===== Extrait à lire =====

Une horde de sauvageons barbus, sortis tout récemment des grottes, décrits comme des milices islamistes, sans foi ni loi, et sans scrupules, munis de bâtons, de gourdins et d’armes blanches se sont joints à la fête, réprimant toute manifestation de protestation, y compris des journalistes tunisiens et étrangers.

Le comble du cynisme et de l’hypocrisie a été atteint, le soir même, dans le débat qui a eu lieu sur la chaîne nationale, lorsque Ali Larayedh , ministre de l’Intérieur, a défendu la police en arguant que certains manifestants étaient munis de pierres et de cocktails Molotov. Ce qui est totalement faux et éhontément inventé…

Ce jour là, une ingratitude himalayenne a été atteinte, Ali Larayedh et le gouvernement islamiste ont oublié que le vaillant peuple qu’ils ont martyrisé les a pourtant libérés, à travers cette même Avenue Habib Bourguiba et que, sans lui, ils seraient en train de croupir en prison, en exil, ou victimes de la répression policière. Oublieux, ils ont reproduit à leur tour, les mêmes pratiques.

=====

» Consigne donnée A
Pouvez-vous reformuler en liste JSON de chaînes les lignes du relevé, de la ligne contenant "Describe the element" à la ligne contenant "at that location.", à raison d'une chaîne par ligne, sans les lignes vides ni les images ?
L'extrait et le relevé qui suit n'ont aucun lien entre eux.

===== Relevé présenté =====

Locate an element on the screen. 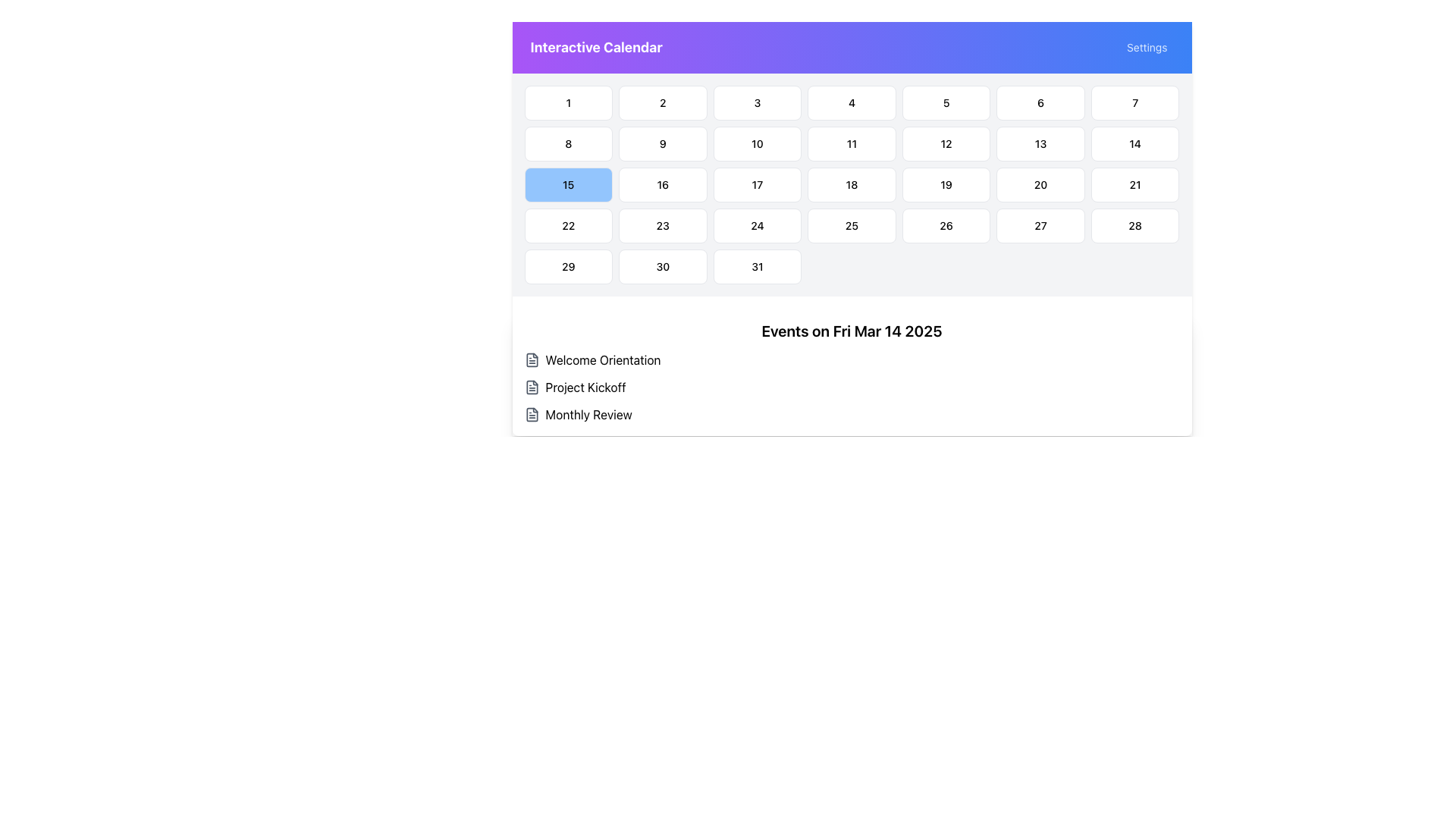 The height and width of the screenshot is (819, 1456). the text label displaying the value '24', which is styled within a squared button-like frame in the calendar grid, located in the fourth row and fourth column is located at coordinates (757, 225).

=====
===== Relevé présenté =====

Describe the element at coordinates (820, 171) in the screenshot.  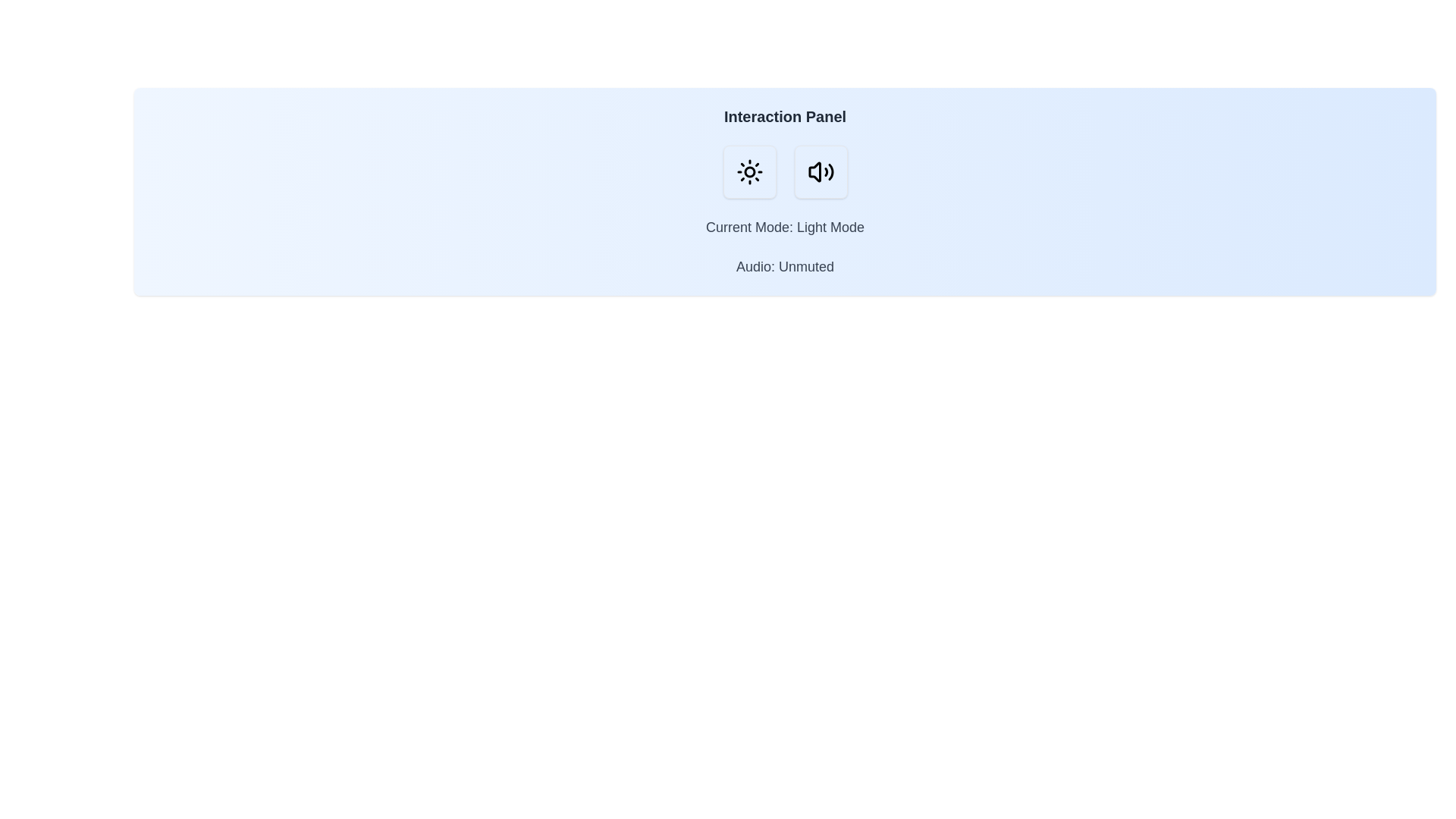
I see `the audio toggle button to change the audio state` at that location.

=====
===== Relevé présenté =====

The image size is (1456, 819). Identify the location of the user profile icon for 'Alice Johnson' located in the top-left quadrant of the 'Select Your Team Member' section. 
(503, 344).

=====

» Consigne donnée B
D'après l'extrait, les affirmations suivantes sont-elles exactes ? Répondez par oui ou non à chacune en citant les mots décisifs de l'extrait. (i) Ali Larayedh occupait le poste de ministre de l'Intérieur. (ii) Le débat sur la chaîne nationale s'est tenu le lendemain. (iii) Les journalistes ont échappé à la répression.

» Réponse complète A
[
  "Describe the element at coordinates (820, 171) in the screenshot.  ",
  "I see `the audio toggle button to change the audio state` at that location."
]

» Réponse complète B
(i) Oui : « Ali Larayedh , ministre de l’Intérieur ».
(ii) Non : « le soir même ».
(iii) Non : « réprimant toute manifestation de protestation, y compris des journalistes tunisiens et étrangers ».